Muslim feminists in the West, such as Fadela Amara of France, (?) of Belgium, Sayran Atash(?) of Germany or Ayan Hirsi Ali of
Holland, oppose multiculturalism.
They know this is a false formula. The change will come from the liberation of the woman, not from the recognition that the culture of the “other” is equal. What did not work in the West will not work in Israel.


Prof. Momy Dahan found, in the most serious study in the field, that
the gaps between Ashkenazim and Sephardim are narrowing, both in terms
of income and education.
The gaps between Jews and Arabs are also shrinking, but there is a significant gap between Muslims and Christians in Israel.
One can assume that Christians, by virtue of their Arab identity, also
suffer discrimination, but they manage to overcome and achieve
impressive achievements.
In the matriculation exams, for example, they pass the Jews. Is this gap between the Christian population in Israel and the Muslim one related to patriarchy? Presumably yes. The higher the status of women, the better the community does.

Poster from Sallah, this is Eretz Israel (English version: The Ancestral Sin). The film has been stirring controversy.

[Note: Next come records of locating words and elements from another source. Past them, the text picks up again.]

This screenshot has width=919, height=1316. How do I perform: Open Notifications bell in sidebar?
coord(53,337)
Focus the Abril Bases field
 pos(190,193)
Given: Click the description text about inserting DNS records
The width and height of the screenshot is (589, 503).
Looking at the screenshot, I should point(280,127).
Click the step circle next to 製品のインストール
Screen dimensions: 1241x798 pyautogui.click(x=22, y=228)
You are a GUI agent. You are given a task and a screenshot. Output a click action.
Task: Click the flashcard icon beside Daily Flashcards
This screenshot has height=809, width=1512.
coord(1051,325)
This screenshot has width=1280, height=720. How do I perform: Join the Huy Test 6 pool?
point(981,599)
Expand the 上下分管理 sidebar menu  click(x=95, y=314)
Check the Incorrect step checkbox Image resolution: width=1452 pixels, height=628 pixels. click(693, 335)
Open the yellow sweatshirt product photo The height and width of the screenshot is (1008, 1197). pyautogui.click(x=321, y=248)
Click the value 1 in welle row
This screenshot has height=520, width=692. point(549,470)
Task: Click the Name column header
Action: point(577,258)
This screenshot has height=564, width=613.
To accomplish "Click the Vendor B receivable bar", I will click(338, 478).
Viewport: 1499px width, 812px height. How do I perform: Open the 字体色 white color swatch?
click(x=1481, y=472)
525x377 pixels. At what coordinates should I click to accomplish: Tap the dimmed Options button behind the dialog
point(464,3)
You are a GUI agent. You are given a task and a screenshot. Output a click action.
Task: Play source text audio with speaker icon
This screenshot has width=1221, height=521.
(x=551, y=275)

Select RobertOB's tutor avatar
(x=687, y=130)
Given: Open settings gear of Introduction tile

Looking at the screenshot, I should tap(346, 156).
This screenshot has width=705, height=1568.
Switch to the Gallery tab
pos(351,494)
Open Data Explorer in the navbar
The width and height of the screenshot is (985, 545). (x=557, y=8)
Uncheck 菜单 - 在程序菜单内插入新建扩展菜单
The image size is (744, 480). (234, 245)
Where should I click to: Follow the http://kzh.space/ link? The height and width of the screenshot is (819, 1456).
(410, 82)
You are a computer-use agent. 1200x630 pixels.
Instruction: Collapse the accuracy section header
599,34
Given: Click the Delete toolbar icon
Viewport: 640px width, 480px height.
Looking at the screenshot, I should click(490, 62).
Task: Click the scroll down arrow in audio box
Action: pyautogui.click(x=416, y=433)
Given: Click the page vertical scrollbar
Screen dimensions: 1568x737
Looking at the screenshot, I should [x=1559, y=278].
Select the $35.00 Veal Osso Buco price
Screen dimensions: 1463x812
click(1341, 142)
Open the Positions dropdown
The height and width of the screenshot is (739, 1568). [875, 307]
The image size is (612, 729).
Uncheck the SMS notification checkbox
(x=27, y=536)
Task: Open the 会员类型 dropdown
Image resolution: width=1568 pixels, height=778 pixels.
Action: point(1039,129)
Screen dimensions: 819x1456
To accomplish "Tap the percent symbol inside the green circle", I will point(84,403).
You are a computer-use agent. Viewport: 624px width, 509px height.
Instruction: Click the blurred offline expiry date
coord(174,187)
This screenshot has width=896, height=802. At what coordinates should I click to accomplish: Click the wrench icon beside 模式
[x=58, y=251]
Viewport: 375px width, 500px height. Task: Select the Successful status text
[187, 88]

Most of the Mizrahim in Israel, members of the second and third
generation, do not exactly connect with the Mizrahi identity that some
people try to infect them with.
They want to live in a democratic and liberal state and even, God willing, Western.
It is true that there is a phenomenon of Mizrahi youth who discover
their Mizrahi identity, and there is something romantic about the
phenomenon, but it is mainly a protest against discrimination, exclusion
and racism.
This is a protest that demands distributive justice, even in the field of culture.
But despite the cultural yearning for the East, and even the
construction of a memory, often imagined, of harmony between Jews and
Arabs in Arab countries, it is doubtful whether any of the current
protest activists would want to live under an oriental regime, that is,
an Arab one.
It was not always that way. The East was once more advanced. The oldest university in the world, El Kerouan, was established in Fez, Morocco. But that does not change the fact that in the past few centuries the Arab East has been lagging behind.


One of the great problems of the East, which Yehoshafat Harkabi dealt
with as early as the end of the 1960s, is the externalization of blame.
There is no self-responsibility. They are all guilty. The West, capitalism, colonialism, Zionism. Just not the East itself. Patriarchy? Suppression of women? tyranny? Yuk. The flock of academically-blind bishops has become partners to the great deception that absolves the East of responsibility. The greatest challenge of the Arab East is to take responsibility. This does not mean that there are no signs of racism and discrimination today.
We must fight for distributive justice, changing the municipal
boundaries and theoretical education in places where there is still a
paved road.

But embracing racism, in and of itself, distances self-responsibility,
and “integration into the East” is a recipe for exacerbating the


There was oppression. There was racism. It is not over. But that’s not the point. Between Ashkenazi oppression and oppression in the style of Eastern countries – the first is much less terrible.
After all, about 70 percent of those members of the oppressive
generation have granddaughters and grandchildren of Mizrahi origin.
The melting pot, despite all the blows it has sustained, is what is winning. It is therefore not advisable to be impressed by the claims of the postcolonial school, which is usually anti-Zionist. This is propaganda. And propaganda is also created in academia. Reality is much stronger. And it is winning.